Donald Trump, the Republican nominee for president, is in an unenviable position as this election enters its homestretch. He is losing badly and appears now to be eschewing whatever modicum of common sense had remained in his campaign. Paul Manafort, the campaign chairman who — despite his murky connections with a pro-Putin autocrat — was, at heart, an establishment, moderating figure, resigned.

Manafort’s replacement is Stephen Bannon, who – until his selection – was the chairman of Breitbart News, a once mainstream conservative political website that has been beset by the racism, misogyny and anti-Semitism replete within the alt-right.

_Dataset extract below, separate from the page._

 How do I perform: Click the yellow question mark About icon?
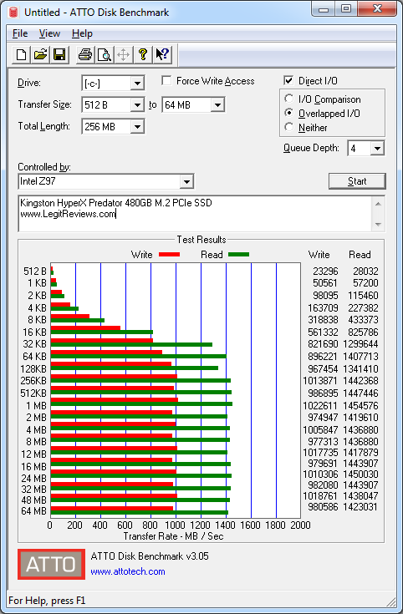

The sad journey of Breitbart, in many ways, mirrors that of the Republican Party. Andrew Breitbart’s eponymous website largely mirrored his own idiosyncrasies: evocative, eccentric and – above all else – purely conservative. It existed on the fringes of the mainstream, and I surely remember many times in which I vehemently disagreed with its editorial line, but it was in the mainstream nonetheless.

Not anymore. And nor is the GOP.

This year, Trump has transformed the Republican Party from a proud home for conservatives to an unrecognizable hodgepodge of populism, nationalism and garden-variety white supremacism. Breitbart, more than any other news source, was on the vanguard of that transformation. From an early time in the campaign, it obsequiously defended the Republican’s unholy standard-bearer, turning on one of their own reporters in the process after she was manhandled by Corey Lewandowski, Trump’s first thug of a campaign manager.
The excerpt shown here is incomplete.